Suddenly there was urgency. Instantly there was incision. The hope that flared up on Merseyside was snuffed out in 83 seconds as Aymeric Laporte and David Silva, with a flick Chris Hughton described as “sublime”, sent Sergio Agüero into space within sight of goal. The striker slipped a crisp shot through the on-rushing Ryan and in an instant the champions’ momentum had been restored. “The most important thing was this team went behind but came back immediately,” said Raheem Sterling. “The manager here is all about mentality: it’s about winning no matter what. I’m just happy to be under his wing.”
There was an air of inevitability about so much that followed, with Brighton never likely to withstand the onslaught that ensued. Ryan may have done well to deny Bernardo Silva’s diving header but there was pizzazz to City’s passing again and a far more upbeat tempo to their movement. They smothered the life out of their hosts in what remained of the first half, swarming over panicked opponents.
Murray’s poor pass would present the ball to David Silva, with Ryan doing well to deny Riyad Mahrez. Unperturbed, the Algerian swung over the corner and Laporte, having evaded Murray, thumped his header down and in from the edge of the six-yard box. The Frenchman has been a pillar of strength all season. It was fitting he should draw the focus on the league season’s final day.

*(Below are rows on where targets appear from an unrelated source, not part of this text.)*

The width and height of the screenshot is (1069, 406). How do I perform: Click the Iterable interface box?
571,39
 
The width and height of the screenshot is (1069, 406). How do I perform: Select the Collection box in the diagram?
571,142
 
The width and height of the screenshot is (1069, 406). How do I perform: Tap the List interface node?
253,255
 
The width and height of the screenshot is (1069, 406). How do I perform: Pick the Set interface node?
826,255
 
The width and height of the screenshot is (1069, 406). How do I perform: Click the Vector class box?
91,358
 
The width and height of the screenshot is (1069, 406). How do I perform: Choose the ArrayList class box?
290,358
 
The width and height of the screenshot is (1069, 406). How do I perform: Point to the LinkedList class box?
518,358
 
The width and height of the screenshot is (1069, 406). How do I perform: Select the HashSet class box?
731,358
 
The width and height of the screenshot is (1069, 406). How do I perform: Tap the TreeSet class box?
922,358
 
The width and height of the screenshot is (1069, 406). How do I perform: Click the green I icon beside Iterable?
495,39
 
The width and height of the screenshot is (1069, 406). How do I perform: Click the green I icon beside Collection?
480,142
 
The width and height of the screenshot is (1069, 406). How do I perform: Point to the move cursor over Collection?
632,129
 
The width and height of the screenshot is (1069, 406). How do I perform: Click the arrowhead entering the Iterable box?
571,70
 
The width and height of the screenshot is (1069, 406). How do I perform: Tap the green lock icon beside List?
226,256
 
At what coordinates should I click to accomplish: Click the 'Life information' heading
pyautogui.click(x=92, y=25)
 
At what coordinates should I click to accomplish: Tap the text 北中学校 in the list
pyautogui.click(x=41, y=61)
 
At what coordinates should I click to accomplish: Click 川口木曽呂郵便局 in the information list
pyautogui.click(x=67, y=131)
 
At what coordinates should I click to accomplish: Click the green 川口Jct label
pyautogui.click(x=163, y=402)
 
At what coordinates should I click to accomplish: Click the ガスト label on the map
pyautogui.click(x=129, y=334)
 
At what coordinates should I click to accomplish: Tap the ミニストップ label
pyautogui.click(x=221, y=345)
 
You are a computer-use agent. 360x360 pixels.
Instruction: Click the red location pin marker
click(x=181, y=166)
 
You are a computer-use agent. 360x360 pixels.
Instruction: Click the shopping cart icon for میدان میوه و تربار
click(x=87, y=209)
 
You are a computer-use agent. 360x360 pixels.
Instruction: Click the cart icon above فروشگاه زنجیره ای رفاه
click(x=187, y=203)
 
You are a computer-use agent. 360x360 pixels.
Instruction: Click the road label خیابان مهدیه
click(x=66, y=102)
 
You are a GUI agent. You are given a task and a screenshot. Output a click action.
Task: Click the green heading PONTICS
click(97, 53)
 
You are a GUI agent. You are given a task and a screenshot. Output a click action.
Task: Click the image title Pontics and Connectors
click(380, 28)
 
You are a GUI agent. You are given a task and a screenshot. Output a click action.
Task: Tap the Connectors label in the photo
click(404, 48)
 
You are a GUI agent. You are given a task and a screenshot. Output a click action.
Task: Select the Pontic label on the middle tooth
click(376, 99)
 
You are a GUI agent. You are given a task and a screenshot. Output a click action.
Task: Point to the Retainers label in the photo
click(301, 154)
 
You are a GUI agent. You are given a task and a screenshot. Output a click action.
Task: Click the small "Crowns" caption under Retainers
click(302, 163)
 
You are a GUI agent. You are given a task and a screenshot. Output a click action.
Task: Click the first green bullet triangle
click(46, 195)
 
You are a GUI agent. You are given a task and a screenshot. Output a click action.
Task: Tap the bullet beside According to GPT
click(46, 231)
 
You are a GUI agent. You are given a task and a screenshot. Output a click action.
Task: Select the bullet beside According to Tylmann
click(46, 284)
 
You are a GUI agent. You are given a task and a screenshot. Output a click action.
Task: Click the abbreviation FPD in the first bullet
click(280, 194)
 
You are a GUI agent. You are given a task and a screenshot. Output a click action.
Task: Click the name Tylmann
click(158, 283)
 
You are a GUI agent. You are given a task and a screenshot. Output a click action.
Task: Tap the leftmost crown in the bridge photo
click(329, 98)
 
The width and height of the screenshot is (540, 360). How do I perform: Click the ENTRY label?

If there was anxiety to endure thereafter, it was mainly born of Guardiola’s pursuit of perfection. Ederson kept out Lewis Dunk’s free-kick but the City manager expected something more resounding than mere narrow success. It was only after Mahrez, on only a fourth league start this calendar year, gathered and tormented Dunk, cutting back inside to leave the centre-half crumpled on the turf, before ripping a glorious right-footed finish into the top corner via a touch off Ryan’s glove that the City manager acknowledged the race had in effect been won. He joined those on the visitors’ bench, from coaching staff to substitutes, in spilling out on to the turf, the goalscorer lost in the mess of joyous bodies. They knew there would be no coming back for either Albion or Liverpool from this.
The rest, from Gündogan’s free-kick to Vincent Kompany being granted the ovation he deserves as he departed the fray five minutes from time, was a celebration. This is the Belgian’s fourth Premier League title. “And by far the hardest and most draining,” said the captain, whose winner against Leicester last week ended up feeling like the campaign’s defining moment. “The first one was one in the last minute of the season [with Agüero’s goal back in 2012], but this was constantly knowing you had to win and perform.

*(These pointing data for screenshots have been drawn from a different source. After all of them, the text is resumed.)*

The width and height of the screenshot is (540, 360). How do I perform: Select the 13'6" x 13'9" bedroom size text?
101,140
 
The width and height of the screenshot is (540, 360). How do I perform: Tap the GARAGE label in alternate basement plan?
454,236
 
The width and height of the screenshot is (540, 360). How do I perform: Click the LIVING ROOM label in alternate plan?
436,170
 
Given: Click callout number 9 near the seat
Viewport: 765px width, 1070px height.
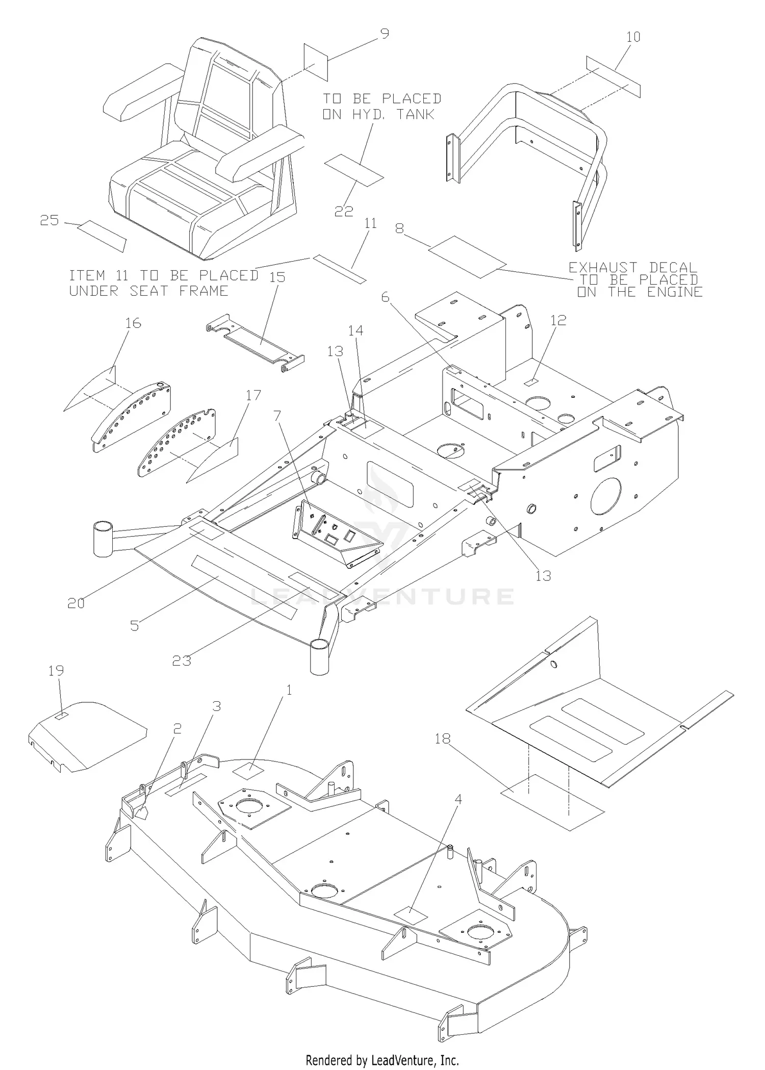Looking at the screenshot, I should pos(385,34).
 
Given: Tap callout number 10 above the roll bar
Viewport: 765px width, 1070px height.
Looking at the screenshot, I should pos(633,37).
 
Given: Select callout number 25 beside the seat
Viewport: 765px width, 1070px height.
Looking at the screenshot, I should pos(50,221).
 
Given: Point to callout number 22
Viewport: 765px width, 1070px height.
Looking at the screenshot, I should pos(344,211).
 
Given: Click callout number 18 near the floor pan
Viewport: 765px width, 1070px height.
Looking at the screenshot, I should pos(443,738).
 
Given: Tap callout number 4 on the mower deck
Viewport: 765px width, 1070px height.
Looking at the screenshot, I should pos(458,799).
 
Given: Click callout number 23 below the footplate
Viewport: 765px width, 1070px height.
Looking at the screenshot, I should pos(182,660).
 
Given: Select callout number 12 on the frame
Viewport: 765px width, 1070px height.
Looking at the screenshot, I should pos(559,320).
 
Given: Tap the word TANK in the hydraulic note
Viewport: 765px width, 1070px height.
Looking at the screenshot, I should pos(415,115).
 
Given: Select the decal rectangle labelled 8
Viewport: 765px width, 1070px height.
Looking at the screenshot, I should pos(468,257).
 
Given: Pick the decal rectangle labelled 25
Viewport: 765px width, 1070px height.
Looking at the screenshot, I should pos(101,236).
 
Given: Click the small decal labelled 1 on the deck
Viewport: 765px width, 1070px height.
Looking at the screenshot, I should pos(248,771).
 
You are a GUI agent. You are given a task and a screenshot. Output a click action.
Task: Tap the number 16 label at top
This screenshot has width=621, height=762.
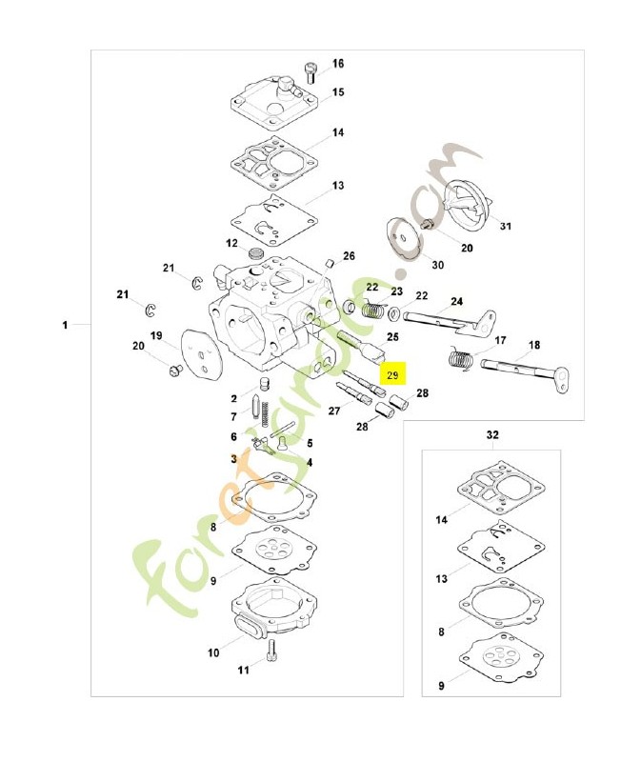click(337, 64)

“We defeated one of the all-time great teams in England, too. But, from the first meeting we had this season it’s all been about trying to get back-to-back titles, and, straight away, I knew we would achieve that.” Kompany and City have an FA Cup final to come next weekend as they attempt to secure an unprecedented domestic treble. It is hard to contemplate them being denied when they are as irresistible as this.